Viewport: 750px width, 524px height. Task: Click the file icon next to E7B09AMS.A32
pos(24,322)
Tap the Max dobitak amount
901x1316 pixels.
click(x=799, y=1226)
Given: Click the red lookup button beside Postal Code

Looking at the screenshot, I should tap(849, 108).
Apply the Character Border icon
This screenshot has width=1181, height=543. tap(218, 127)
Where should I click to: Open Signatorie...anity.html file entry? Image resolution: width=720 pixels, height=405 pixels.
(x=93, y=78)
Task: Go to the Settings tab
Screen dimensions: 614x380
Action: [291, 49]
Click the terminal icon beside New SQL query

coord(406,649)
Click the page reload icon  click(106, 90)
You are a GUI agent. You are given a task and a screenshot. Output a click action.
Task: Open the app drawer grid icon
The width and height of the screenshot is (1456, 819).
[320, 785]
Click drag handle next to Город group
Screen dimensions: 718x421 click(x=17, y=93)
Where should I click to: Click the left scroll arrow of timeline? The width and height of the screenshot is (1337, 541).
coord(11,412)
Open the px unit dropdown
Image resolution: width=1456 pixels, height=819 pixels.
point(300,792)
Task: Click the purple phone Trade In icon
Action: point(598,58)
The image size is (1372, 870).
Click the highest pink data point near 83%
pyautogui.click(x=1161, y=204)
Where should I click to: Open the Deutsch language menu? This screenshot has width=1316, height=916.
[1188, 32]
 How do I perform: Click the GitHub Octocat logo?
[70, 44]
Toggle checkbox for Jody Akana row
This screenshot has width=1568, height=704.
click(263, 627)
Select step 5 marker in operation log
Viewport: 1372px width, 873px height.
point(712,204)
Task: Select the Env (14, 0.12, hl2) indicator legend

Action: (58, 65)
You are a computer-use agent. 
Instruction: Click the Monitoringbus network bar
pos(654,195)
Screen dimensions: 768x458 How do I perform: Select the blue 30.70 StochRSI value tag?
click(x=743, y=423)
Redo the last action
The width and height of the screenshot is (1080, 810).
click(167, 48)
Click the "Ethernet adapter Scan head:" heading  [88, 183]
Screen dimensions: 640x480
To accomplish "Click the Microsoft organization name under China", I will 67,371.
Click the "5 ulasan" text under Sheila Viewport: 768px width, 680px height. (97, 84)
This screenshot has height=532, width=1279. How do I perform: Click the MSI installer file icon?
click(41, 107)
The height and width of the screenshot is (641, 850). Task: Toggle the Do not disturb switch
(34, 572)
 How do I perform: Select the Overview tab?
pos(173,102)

» **Task objective**
Reprint exactly the lines above that start at the one with "Screen dimensions: 768x458" and end at the one with "Screen dimensions: 640x480", keeping both and adding none.

» **Written reply**
Screen dimensions: 768x458 How do I perform: Select the blue 30.70 StochRSI value tag?
click(x=743, y=423)
Redo the last action
The width and height of the screenshot is (1080, 810).
click(167, 48)
Click the "Ethernet adapter Scan head:" heading  [88, 183]
Screen dimensions: 640x480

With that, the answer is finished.